**WRITTEN INSTRUCTION:** Reproduce the lines of the material from the line with "You are a GUI" to the end of the material, requests included, and raise every coordinate in the answers by 108. Leave the pictures out of your answer.

Entries taken from a collection
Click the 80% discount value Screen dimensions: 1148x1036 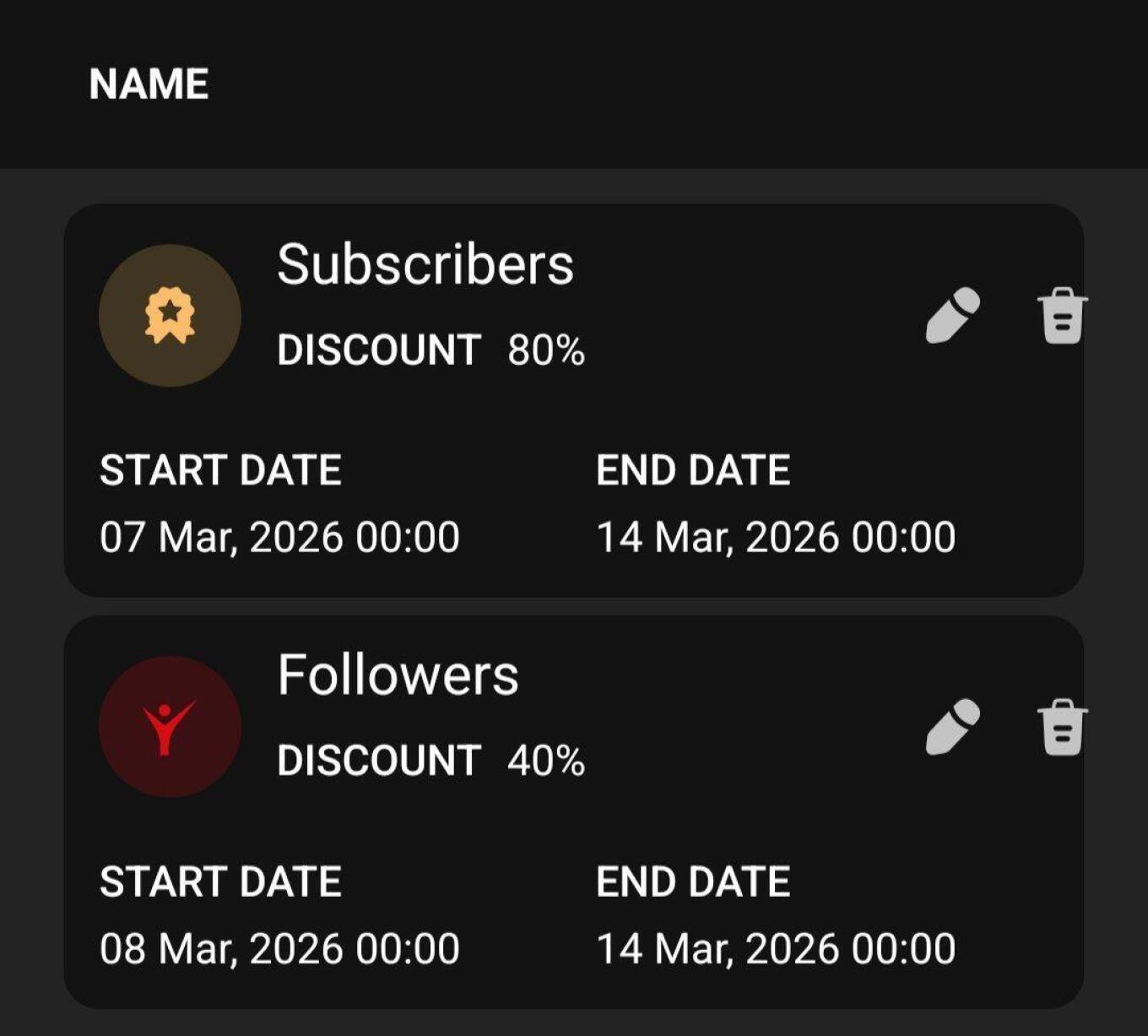(x=546, y=350)
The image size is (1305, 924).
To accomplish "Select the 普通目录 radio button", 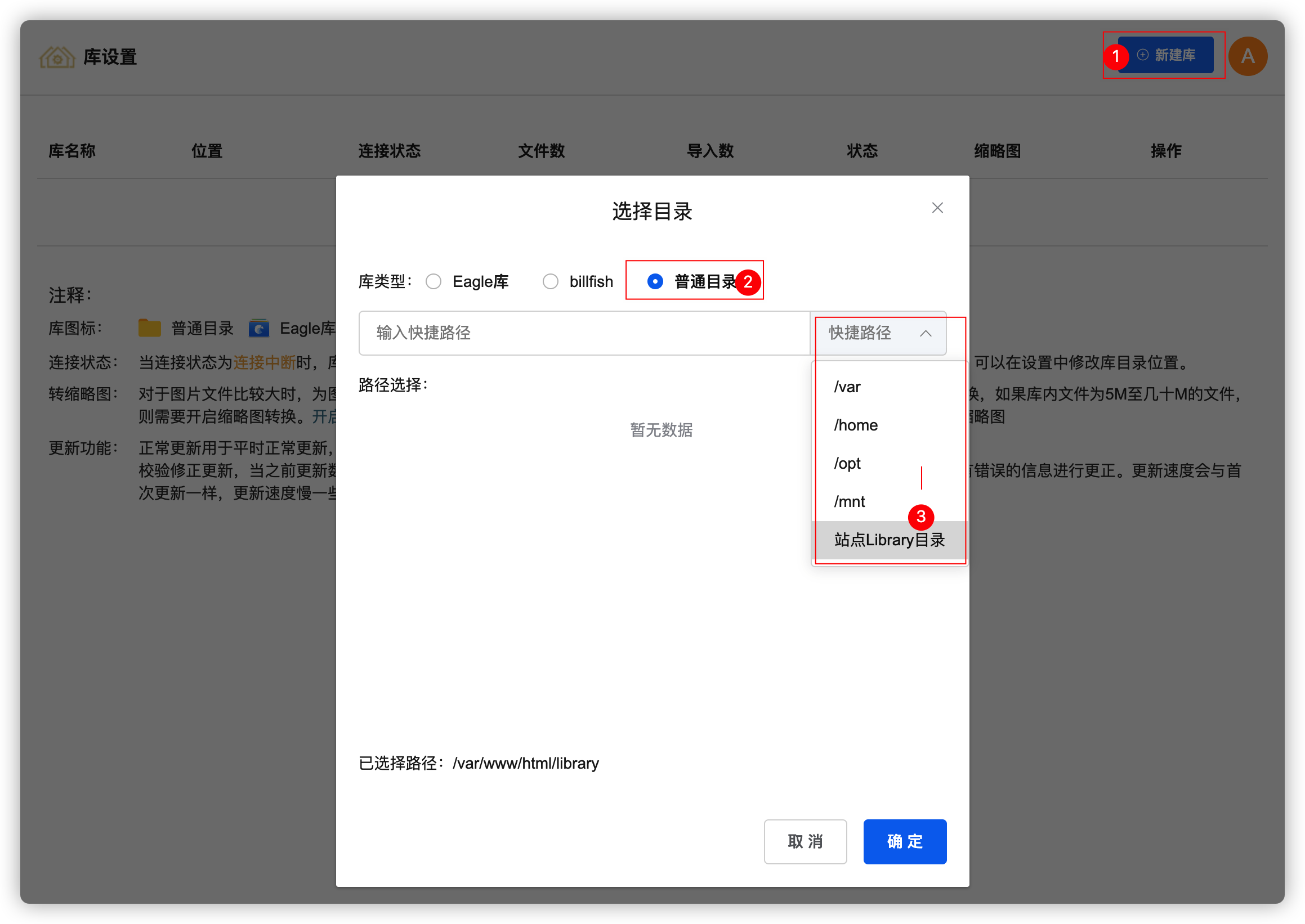I will coord(656,281).
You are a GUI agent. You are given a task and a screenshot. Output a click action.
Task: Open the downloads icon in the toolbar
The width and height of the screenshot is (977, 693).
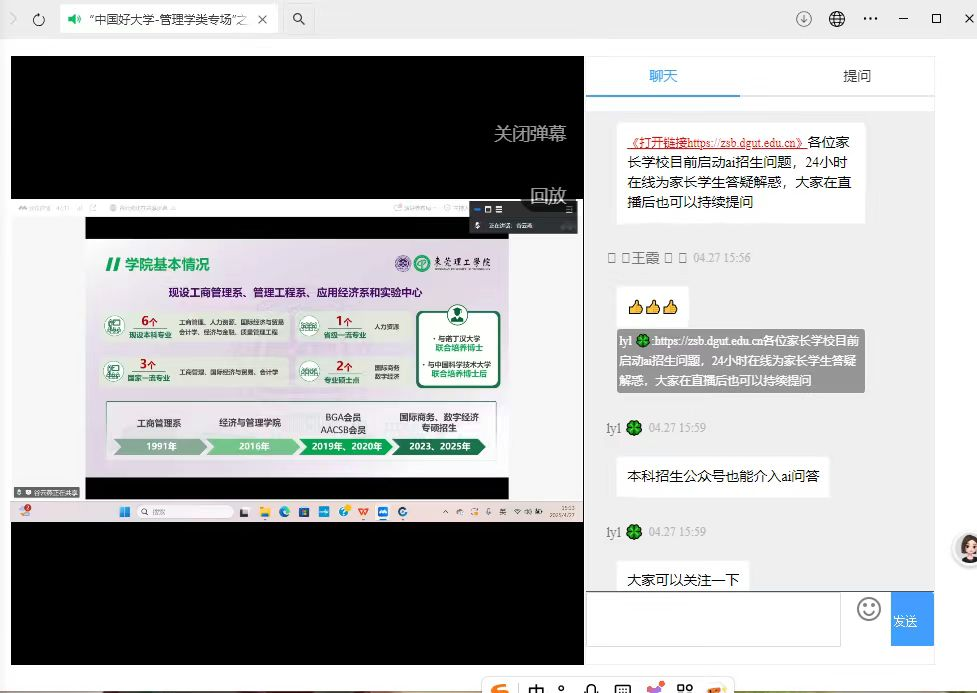point(804,19)
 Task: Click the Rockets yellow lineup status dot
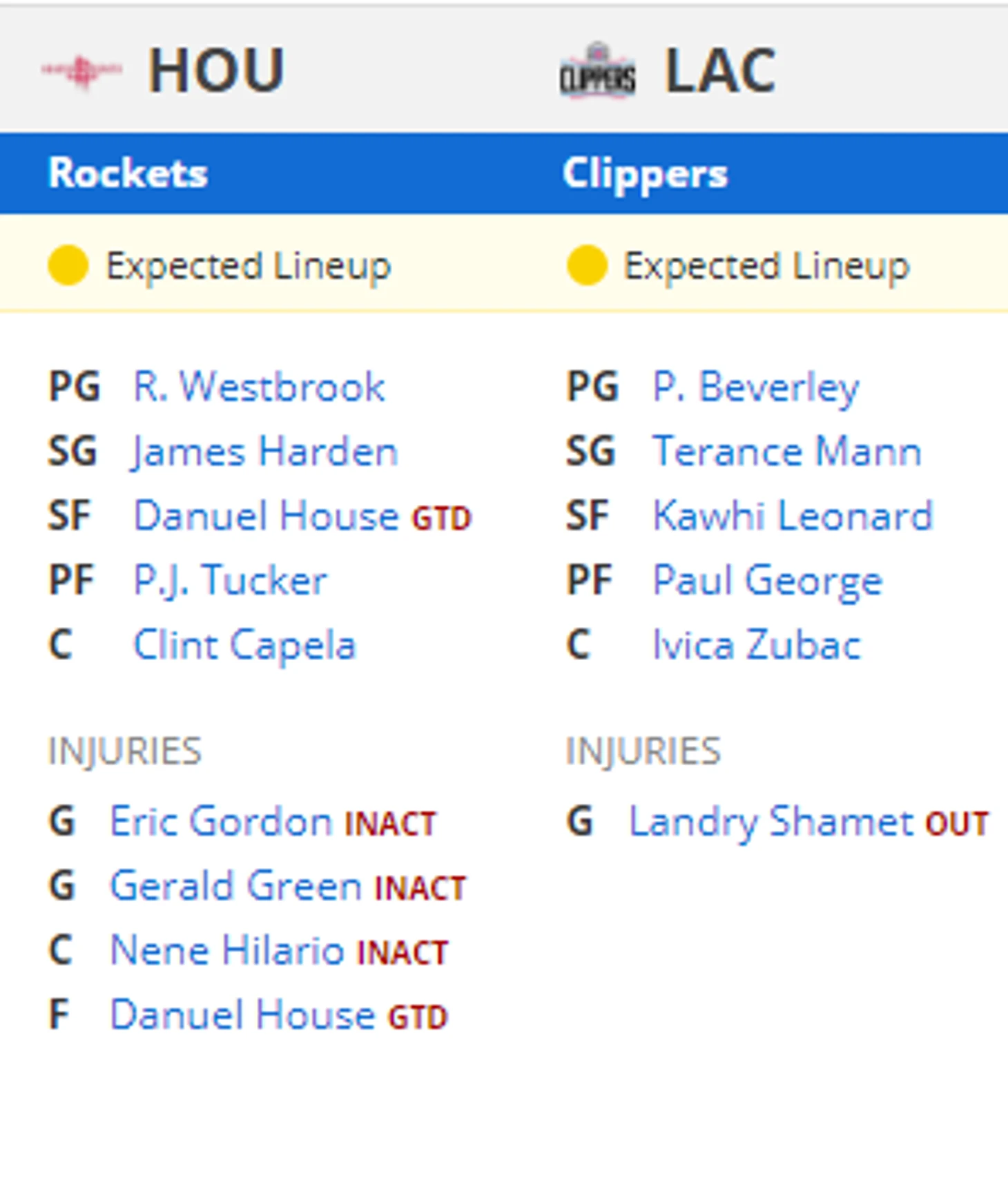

**EXERCISE ANSWER:**
You are a GUI agent. You are given a task and a screenshot. Output a click action.
Task: Open the downloads icon in the toolbar
The width and height of the screenshot is (977, 693).
point(912,127)
 Task: Click the Rockets yellow lineup status dot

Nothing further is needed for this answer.